Storage Clients (src/apify/storage_clients/)

Four storage client implementations, all implementing Crawlee's abstract storage client interface:

  • _apify/ApifyStorageClient: talks to the Apify API for dataset, key-value store, and request queue operations (separate sub-clients for single vs. shared request queues). Used when running on the Apify platform.
  • _file_system/FileSystemStorageClient (alias ApifyFileSystemStorageClient): extends Crawlee's file system client with Apify-specific key-value store behavior.
  • _smart_apify/SmartApifyStorageClient: hybrid client that writes to both API and local file system for resilience.
  • MemoryStorageClient — re-exported from Crawlee for in-memory storage.

Storages (src/apify/storages/)

Re-exports Crawlee's Dataset, KeyValueStore, and RequestQueue classes.
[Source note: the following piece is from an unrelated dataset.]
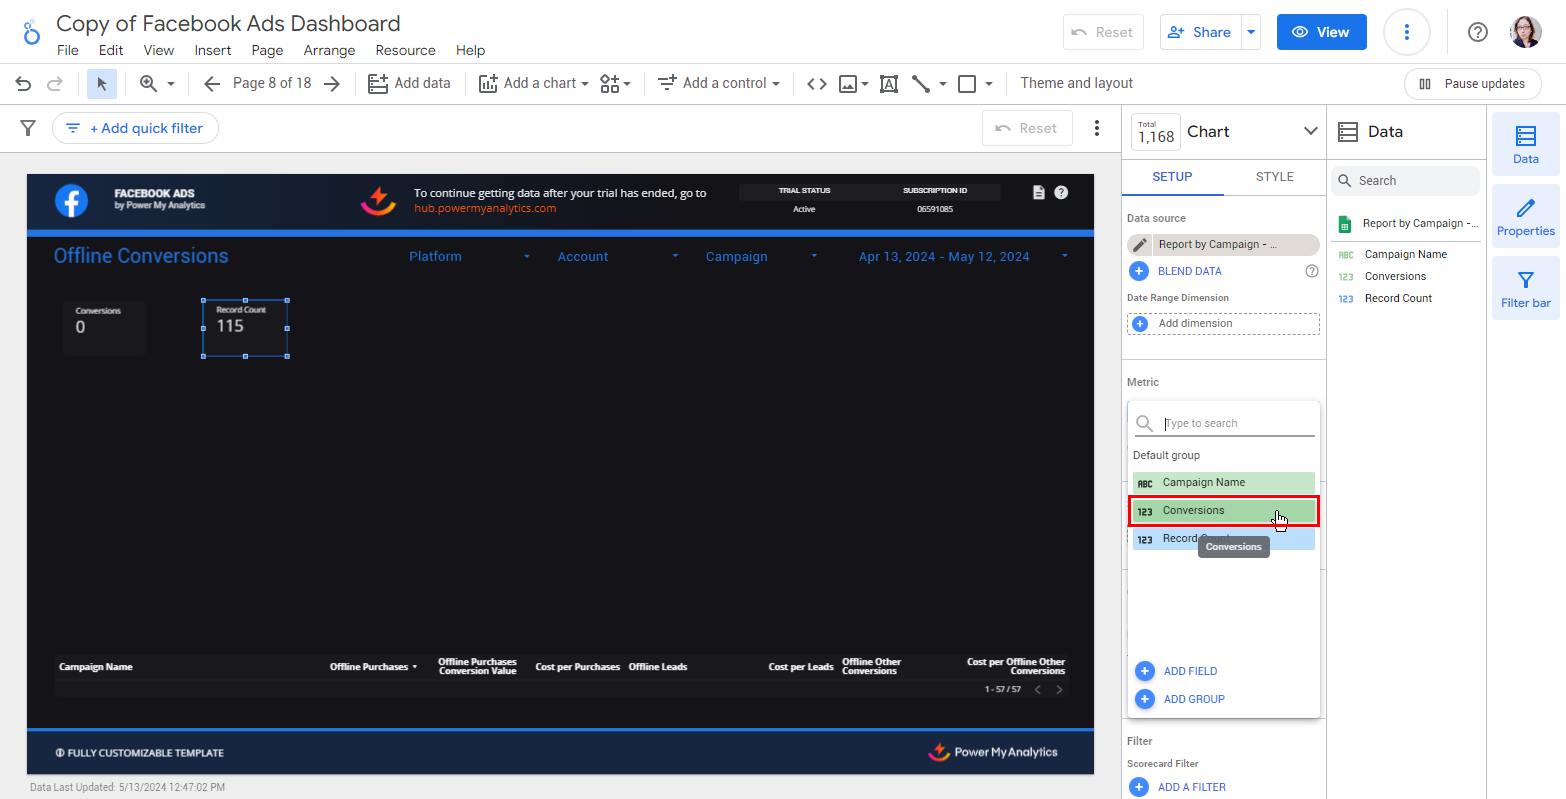Click the metric Type to search field

pos(1238,424)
Events (src/apify/events/)

  • _apify_event_manager.pyApifyEventManager extends Crawlee's event system with platform-specific events received via WebSocket connection.

Request Loaders (src/apify/request_loaders/)

  • _apify_request_list.pyApifyRequestList creates request lists from Actor input URLs (supports both direct URLs and "requests from URL" sources).

Scrapy Integration (src/apify/scrapy/)

Optional integration (apify[scrapy] extra) providing Scrapy scheduler, middlewares, pipelines, and extensions for running Scrapy spiders as Apify Actors.

Key Dependencies

  • crawlee — Base framework providing storage abstractions, event system, configuration, service locator pattern
  • apify-client — HTTP client for the Apify API (ApifyClientAsync)
  • apify-shared — Shared constants and utilities (ApifyEnvVars, ActorEnvVars, etc.)

Testing

Three test levels in tests/:

  • unit/ — Fast tests with no external dependencies. Use mocked API clients (ApifyClientAsyncPatcher fixture). Run with uv run poe unit-tests.
  • integration/ — Tests making real Apify API calls but not deploying Actors. Requires APIFY_TEST_USER_API_TOKEN. Run with uv run poe integration-tests.
  • e2e/ — Full end-to-end tests that build and deploy Actors on the platform. Slowest. Requires APIFY_TEST_USER_API_TOKEN. Use make_actor and run_actor fixtures. Run with uv run poe e2e-tests.

All test levels use pytest-asyncio with asyncio_mode = "auto" (no need for @pytest.mark.asyncio). Tests run in parallel via pytest-xdist (--numprocesses). Each test gets isolated state via the autouse _isolate_test_environment fixture which resets Actor, service_locator, and AliasResolver state. Conftest files live in each subdirectory (tests/unit/conftest.py, etc.) — there is no top-level tests/conftest.py.

Key Test Fixtures

  • apify_client_async_patcher (unit) — ApifyClientAsyncPatcher instance for mocking ApifyClientAsync methods. Patch by method/submethod, tracks call history in .calls.
  • make_httpserver/httpserver (unit) — session-scoped HTTPServer via pytest-httpserver for HTTP interception.
  • apify_client_async (integration/e2e) — real ApifyClientAsync using APIFY_TEST_USER_API_TOKEN.
  • make_actor (e2e) — creates a temporary Actor on the platform from a function, main_py string, or source files dict; cleans up after the session.
  • run_actor (e2e) — calls an Actor and waits up to 10 minutes for completion.